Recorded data
((
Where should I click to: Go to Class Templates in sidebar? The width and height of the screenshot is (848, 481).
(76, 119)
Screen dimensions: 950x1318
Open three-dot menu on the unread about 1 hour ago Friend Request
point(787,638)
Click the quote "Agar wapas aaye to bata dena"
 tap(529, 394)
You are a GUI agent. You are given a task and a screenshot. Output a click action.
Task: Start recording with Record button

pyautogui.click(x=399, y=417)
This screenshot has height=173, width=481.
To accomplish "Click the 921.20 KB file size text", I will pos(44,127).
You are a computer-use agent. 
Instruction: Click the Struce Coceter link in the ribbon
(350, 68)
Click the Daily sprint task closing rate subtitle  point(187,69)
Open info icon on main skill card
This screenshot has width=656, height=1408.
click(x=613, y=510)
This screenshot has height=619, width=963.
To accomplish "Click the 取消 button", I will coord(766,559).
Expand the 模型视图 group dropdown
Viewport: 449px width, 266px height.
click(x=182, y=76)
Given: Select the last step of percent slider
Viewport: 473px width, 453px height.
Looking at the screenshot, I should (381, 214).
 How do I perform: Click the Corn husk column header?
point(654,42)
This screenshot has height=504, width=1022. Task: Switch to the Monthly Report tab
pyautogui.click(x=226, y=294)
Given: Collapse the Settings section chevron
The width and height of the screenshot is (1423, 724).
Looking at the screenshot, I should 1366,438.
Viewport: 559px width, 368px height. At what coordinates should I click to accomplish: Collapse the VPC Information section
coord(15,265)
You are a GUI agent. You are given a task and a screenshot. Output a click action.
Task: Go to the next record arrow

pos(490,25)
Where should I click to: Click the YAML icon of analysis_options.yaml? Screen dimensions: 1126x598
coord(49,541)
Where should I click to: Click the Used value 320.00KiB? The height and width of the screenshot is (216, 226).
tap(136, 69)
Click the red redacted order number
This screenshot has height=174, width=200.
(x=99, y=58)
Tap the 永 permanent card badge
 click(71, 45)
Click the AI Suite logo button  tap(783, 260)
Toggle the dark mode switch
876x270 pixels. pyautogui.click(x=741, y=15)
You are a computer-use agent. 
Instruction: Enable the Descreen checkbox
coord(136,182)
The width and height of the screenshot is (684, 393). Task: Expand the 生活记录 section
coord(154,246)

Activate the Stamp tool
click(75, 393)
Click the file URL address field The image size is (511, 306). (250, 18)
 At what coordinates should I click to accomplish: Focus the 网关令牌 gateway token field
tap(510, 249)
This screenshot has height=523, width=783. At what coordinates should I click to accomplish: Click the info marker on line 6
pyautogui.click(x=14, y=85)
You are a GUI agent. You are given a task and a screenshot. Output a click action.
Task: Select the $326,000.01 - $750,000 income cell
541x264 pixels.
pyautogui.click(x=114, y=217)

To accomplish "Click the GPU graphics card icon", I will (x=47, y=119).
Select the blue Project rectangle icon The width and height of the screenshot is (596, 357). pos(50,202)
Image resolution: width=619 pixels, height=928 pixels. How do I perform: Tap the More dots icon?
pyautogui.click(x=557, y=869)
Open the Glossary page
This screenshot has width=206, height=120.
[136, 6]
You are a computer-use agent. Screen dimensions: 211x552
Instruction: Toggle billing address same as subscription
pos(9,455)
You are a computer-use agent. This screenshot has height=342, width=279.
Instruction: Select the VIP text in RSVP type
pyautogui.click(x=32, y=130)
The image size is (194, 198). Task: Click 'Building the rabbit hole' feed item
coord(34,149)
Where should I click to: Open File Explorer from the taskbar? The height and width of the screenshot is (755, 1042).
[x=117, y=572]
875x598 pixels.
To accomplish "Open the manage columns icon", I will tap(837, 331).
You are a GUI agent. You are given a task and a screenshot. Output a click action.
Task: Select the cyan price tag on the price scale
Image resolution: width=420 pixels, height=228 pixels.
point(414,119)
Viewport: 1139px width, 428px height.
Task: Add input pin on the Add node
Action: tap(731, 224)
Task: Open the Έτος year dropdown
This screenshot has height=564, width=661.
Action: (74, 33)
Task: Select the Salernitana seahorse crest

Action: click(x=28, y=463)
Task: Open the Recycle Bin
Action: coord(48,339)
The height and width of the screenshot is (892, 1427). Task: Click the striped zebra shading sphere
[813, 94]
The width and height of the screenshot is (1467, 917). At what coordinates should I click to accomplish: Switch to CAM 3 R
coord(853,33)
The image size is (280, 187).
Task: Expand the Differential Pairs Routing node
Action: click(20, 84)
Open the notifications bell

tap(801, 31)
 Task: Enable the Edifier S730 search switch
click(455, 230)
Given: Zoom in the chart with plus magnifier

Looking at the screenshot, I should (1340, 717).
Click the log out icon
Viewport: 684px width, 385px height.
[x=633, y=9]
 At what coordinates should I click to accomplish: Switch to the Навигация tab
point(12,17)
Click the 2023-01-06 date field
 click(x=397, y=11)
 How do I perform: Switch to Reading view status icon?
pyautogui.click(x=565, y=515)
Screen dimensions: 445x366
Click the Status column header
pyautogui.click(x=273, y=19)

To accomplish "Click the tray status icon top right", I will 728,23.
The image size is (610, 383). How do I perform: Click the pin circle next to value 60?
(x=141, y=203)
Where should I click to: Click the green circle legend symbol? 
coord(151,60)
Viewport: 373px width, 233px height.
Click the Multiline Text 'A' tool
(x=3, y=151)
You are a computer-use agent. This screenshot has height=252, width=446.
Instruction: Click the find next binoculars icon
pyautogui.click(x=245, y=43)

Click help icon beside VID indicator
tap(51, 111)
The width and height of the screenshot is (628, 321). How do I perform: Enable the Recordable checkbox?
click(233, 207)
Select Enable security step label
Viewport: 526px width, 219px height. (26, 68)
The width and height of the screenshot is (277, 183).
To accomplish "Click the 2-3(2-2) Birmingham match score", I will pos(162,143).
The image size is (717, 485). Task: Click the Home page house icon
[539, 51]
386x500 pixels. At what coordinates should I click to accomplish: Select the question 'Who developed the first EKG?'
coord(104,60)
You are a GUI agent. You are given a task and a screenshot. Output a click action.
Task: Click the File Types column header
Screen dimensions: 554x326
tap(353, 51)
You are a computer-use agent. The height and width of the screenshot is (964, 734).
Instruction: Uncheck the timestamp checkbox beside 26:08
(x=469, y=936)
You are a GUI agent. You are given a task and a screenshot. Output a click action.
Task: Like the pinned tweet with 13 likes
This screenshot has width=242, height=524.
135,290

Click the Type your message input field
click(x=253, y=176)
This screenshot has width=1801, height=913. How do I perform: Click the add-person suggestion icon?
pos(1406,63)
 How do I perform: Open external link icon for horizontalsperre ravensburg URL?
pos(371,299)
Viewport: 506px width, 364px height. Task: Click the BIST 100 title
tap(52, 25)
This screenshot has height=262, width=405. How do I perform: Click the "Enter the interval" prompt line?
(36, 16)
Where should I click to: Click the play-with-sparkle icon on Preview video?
))
▶ [PROBLEM REQUIREMENTS]:
Change every "GUI agent" in the listing to "interface agent", keeping everything else the same.

▶ [EXERCISE RESPONSE]:
Where should I click to: Go to Class Templates in sidebar? The width and height of the screenshot is (848, 481).
(76, 119)
Screen dimensions: 950x1318
Open three-dot menu on the unread about 1 hour ago Friend Request
point(787,638)
Click the quote "Agar wapas aaye to bata dena"
 tap(529, 394)
You are a interface agent. You are given a task and a screenshot. Output a click action.
Task: Start recording with Record button

pyautogui.click(x=399, y=417)
This screenshot has height=173, width=481.
To accomplish "Click the 921.20 KB file size text", I will pos(44,127).
You are a computer-use agent. 
Instruction: Click the Struce Coceter link in the ribbon
(350, 68)
Click the Daily sprint task closing rate subtitle  point(187,69)
Open info icon on main skill card
This screenshot has width=656, height=1408.
click(x=613, y=510)
This screenshot has height=619, width=963.
To accomplish "Click the 取消 button", I will coord(766,559).
Expand the 模型视图 group dropdown
Viewport: 449px width, 266px height.
click(x=182, y=76)
Given: Select the last step of percent slider
Viewport: 473px width, 453px height.
Looking at the screenshot, I should (381, 214).
 How do I perform: Click the Corn husk column header?
point(654,42)
This screenshot has height=504, width=1022. Task: Switch to the Monthly Report tab
pyautogui.click(x=226, y=294)
Given: Collapse the Settings section chevron
The width and height of the screenshot is (1423, 724).
Looking at the screenshot, I should 1366,438.
Viewport: 559px width, 368px height. At what coordinates should I click to accomplish: Collapse the VPC Information section
coord(15,265)
You are a interface agent. You are given a task and a screenshot. Output a click action.
Task: Go to the next record arrow

pos(490,25)
Where should I click to: Click the YAML icon of analysis_options.yaml? Screen dimensions: 1126x598
coord(49,541)
Where should I click to: Click the Used value 320.00KiB? The height and width of the screenshot is (216, 226).
tap(136, 69)
Click the red redacted order number
This screenshot has height=174, width=200.
(x=99, y=58)
Tap the 永 permanent card badge
 click(71, 45)
Click the AI Suite logo button  tap(783, 260)
Toggle the dark mode switch
876x270 pixels. pyautogui.click(x=741, y=15)
You are a computer-use agent. 
Instruction: Enable the Descreen checkbox
coord(136,182)
The width and height of the screenshot is (684, 393). Task: Expand the 生活记录 section
coord(154,246)

Activate the Stamp tool
click(75, 393)
Click the file URL address field The image size is (511, 306). (250, 18)
 At what coordinates should I click to accomplish: Focus the 网关令牌 gateway token field
tap(510, 249)
This screenshot has height=523, width=783. At what coordinates should I click to accomplish: Click the info marker on line 6
pyautogui.click(x=14, y=85)
You are a interface agent. You are given a task and a screenshot. Output a click action.
Task: Select the $326,000.01 - $750,000 income cell
541x264 pixels.
pyautogui.click(x=114, y=217)

To accomplish "Click the GPU graphics card icon", I will (x=47, y=119).
Select the blue Project rectangle icon The width and height of the screenshot is (596, 357). pos(50,202)
Image resolution: width=619 pixels, height=928 pixels. How do I perform: Tap the More dots icon?
pyautogui.click(x=557, y=869)
Open the Glossary page
This screenshot has width=206, height=120.
[136, 6]
You are a computer-use agent. Screen dimensions: 211x552
Instruction: Toggle billing address same as subscription
pos(9,455)
You are a computer-use agent. This screenshot has height=342, width=279.
Instruction: Select the VIP text in RSVP type
pyautogui.click(x=32, y=130)
The image size is (194, 198). Task: Click 'Building the rabbit hole' feed item
coord(34,149)
Where should I click to: Open File Explorer from the taskbar? The height and width of the screenshot is (755, 1042).
[x=117, y=572]
875x598 pixels.
To accomplish "Open the manage columns icon", I will tap(837, 331).
You are a interface agent. You are given a task and a screenshot. Output a click action.
Task: Select the cyan price tag on the price scale
Image resolution: width=420 pixels, height=228 pixels.
point(414,119)
Viewport: 1139px width, 428px height.
Task: Add input pin on the Add node
Action: tap(731, 224)
Task: Open the Έτος year dropdown
This screenshot has height=564, width=661.
Action: (74, 33)
Task: Select the Salernitana seahorse crest

Action: click(x=28, y=463)
Task: Open the Recycle Bin
Action: coord(48,339)
The height and width of the screenshot is (892, 1427). Task: Click the striped zebra shading sphere
[813, 94]
The width and height of the screenshot is (1467, 917). At what coordinates should I click to accomplish: Switch to CAM 3 R
coord(853,33)
The image size is (280, 187).
Task: Expand the Differential Pairs Routing node
Action: click(20, 84)
Open the notifications bell

tap(801, 31)
 Task: Enable the Edifier S730 search switch
click(455, 230)
Given: Zoom in the chart with plus magnifier

Looking at the screenshot, I should (1340, 717).
Click the log out icon
Viewport: 684px width, 385px height.
[x=633, y=9]
 At what coordinates should I click to accomplish: Switch to the Навигация tab
point(12,17)
Click the 2023-01-06 date field
 click(x=397, y=11)
 How do I perform: Switch to Reading view status icon?
pyautogui.click(x=565, y=515)
Screen dimensions: 445x366
Click the Status column header
pyautogui.click(x=273, y=19)

To accomplish "Click the tray status icon top right", I will 728,23.
The image size is (610, 383). How do I perform: Click the pin circle next to value 60?
(x=141, y=203)
Where should I click to: Click the green circle legend symbol? 
coord(151,60)
Viewport: 373px width, 233px height.
Click the Multiline Text 'A' tool
(x=3, y=151)
You are a computer-use agent. This screenshot has height=252, width=446.
Instruction: Click the find next binoculars icon
pyautogui.click(x=245, y=43)

Click help icon beside VID indicator
tap(51, 111)
The width and height of the screenshot is (628, 321). How do I perform: Enable the Recordable checkbox?
click(233, 207)
Select Enable security step label
Viewport: 526px width, 219px height. (26, 68)
The width and height of the screenshot is (277, 183).
To accomplish "Click the 2-3(2-2) Birmingham match score", I will pos(162,143).
The image size is (717, 485). Task: Click the Home page house icon
[539, 51]
386x500 pixels. At what coordinates should I click to accomplish: Select the question 'Who developed the first EKG?'
coord(104,60)
You are a interface agent. You are given a task and a screenshot. Output a click action.
Task: Click the File Types column header
Screen dimensions: 554x326
tap(353, 51)
You are a computer-use agent. The height and width of the screenshot is (964, 734).
Instruction: Uncheck the timestamp checkbox beside 26:08
(x=469, y=936)
You are a interface agent. You are given a task and a screenshot. Output a click action.
Task: Like the pinned tweet with 13 likes
This screenshot has width=242, height=524.
135,290

Click the Type your message input field
click(x=253, y=176)
This screenshot has width=1801, height=913. How do I perform: Click the add-person suggestion icon?
pos(1406,63)
 How do I perform: Open external link icon for horizontalsperre ravensburg URL?
pos(371,299)
Viewport: 506px width, 364px height. Task: Click the BIST 100 title
tap(52, 25)
This screenshot has height=262, width=405. How do I perform: Click the "Enter the interval" prompt line?
(36, 16)
Where should I click to: Click the play-with-sparkle icon on Preview video?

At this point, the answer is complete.